Stored data entries

..............................

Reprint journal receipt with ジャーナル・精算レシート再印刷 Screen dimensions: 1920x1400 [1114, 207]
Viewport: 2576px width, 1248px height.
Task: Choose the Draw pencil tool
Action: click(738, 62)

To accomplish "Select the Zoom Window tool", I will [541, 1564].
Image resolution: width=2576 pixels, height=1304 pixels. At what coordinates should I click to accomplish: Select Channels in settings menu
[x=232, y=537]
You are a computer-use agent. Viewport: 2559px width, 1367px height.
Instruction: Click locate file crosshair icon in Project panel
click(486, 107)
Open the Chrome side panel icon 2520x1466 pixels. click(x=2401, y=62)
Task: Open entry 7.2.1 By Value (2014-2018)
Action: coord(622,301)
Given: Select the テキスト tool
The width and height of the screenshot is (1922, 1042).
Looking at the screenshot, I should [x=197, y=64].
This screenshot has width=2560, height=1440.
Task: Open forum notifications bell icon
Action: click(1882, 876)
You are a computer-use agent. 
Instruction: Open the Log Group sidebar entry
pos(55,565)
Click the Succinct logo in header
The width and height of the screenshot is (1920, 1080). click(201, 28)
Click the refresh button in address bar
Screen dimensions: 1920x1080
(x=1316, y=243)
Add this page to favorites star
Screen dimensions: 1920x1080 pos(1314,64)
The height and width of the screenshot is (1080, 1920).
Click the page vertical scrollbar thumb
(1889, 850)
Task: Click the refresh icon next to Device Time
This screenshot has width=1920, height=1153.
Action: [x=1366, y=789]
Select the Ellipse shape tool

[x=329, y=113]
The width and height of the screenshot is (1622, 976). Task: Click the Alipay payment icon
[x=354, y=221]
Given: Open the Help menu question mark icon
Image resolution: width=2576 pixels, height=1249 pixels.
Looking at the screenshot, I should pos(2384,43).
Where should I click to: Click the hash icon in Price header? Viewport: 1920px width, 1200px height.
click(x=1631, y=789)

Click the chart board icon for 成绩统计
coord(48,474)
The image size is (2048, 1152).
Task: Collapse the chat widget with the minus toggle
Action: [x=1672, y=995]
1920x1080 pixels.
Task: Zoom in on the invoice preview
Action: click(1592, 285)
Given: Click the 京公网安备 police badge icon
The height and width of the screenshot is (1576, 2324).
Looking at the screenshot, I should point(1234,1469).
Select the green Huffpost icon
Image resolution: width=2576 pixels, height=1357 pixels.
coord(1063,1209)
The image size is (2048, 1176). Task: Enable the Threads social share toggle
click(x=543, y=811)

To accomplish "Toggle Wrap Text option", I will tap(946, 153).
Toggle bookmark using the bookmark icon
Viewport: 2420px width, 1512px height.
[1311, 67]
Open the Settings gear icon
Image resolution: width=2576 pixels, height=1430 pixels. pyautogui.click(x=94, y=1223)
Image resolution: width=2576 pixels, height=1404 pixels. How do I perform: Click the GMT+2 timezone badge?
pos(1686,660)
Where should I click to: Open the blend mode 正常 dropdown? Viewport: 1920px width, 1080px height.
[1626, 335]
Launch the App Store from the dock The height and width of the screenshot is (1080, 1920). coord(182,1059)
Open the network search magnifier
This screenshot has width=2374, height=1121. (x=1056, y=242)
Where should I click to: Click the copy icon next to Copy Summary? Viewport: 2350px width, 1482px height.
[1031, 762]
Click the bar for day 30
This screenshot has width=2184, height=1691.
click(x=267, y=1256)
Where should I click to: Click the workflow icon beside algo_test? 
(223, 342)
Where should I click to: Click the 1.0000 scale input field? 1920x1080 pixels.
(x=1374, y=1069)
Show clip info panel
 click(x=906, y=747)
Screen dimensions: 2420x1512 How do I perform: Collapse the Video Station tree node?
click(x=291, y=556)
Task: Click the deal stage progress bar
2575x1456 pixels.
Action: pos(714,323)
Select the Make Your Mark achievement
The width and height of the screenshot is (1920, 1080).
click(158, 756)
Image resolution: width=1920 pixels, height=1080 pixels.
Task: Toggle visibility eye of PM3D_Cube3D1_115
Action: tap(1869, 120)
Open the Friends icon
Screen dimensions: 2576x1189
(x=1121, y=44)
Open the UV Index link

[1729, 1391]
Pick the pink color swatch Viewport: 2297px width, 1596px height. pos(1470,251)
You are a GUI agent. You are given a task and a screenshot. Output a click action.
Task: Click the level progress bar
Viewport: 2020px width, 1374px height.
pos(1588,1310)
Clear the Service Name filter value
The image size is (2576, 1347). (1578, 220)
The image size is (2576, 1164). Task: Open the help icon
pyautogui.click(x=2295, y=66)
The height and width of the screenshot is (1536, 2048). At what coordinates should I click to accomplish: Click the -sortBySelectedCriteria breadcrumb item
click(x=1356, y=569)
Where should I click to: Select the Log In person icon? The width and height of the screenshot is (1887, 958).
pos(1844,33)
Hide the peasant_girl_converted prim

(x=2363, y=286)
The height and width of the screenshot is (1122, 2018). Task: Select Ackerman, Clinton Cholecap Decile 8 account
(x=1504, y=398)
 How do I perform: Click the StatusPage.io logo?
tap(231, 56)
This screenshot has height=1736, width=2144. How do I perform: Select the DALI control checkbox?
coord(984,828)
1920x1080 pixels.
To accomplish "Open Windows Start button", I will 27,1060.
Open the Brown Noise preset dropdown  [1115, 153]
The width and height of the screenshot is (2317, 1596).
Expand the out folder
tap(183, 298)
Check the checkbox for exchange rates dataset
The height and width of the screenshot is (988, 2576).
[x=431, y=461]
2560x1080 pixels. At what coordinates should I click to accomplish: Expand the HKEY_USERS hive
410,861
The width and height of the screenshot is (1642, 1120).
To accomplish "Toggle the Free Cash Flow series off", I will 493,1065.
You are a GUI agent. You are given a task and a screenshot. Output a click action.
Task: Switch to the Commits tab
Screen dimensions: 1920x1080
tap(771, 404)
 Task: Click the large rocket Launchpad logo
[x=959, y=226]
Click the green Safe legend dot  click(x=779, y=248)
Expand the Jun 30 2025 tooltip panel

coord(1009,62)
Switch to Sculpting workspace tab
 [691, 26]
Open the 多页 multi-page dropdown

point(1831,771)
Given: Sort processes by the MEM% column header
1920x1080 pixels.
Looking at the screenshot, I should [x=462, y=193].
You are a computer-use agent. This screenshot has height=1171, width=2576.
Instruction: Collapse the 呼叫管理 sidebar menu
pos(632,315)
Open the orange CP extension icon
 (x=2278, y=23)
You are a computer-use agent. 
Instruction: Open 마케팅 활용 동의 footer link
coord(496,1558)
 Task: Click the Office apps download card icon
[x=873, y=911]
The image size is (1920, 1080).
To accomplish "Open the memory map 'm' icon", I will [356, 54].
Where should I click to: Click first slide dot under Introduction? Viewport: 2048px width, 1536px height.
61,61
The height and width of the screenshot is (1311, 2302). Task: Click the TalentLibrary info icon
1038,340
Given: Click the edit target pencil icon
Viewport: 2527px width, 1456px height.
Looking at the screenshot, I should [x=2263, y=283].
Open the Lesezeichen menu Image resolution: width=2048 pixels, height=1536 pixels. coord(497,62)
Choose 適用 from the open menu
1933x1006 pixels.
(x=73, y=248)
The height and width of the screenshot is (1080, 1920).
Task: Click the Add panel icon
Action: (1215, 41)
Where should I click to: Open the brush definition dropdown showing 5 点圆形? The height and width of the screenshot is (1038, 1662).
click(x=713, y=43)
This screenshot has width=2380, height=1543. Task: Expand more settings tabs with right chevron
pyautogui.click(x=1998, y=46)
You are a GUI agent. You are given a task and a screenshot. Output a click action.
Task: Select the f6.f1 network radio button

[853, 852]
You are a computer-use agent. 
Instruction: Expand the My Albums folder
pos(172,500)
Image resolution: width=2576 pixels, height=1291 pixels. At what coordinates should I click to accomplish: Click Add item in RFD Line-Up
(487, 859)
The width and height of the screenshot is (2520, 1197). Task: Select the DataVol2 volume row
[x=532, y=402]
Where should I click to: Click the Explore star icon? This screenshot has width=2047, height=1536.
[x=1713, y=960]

..............................

● **Assigned task**
Each line in the entries above, starting at the line with "The height and width of the screenshot is (1122, 2018)." and ending at the line with "Open the Brown", is to be printed exactly, and only those lines.

● **Answer to this exercise**
The height and width of the screenshot is (1122, 2018). Task: Select Ackerman, Clinton Cholecap Decile 8 account
(x=1504, y=398)
 How do I perform: Click the StatusPage.io logo?
tap(231, 56)
This screenshot has height=1736, width=2144. How do I perform: Select the DALI control checkbox?
coord(984,828)
1920x1080 pixels.
To accomplish "Open Windows Start button", I will 27,1060.
Open the Brown Noise preset dropdown  [1115, 153]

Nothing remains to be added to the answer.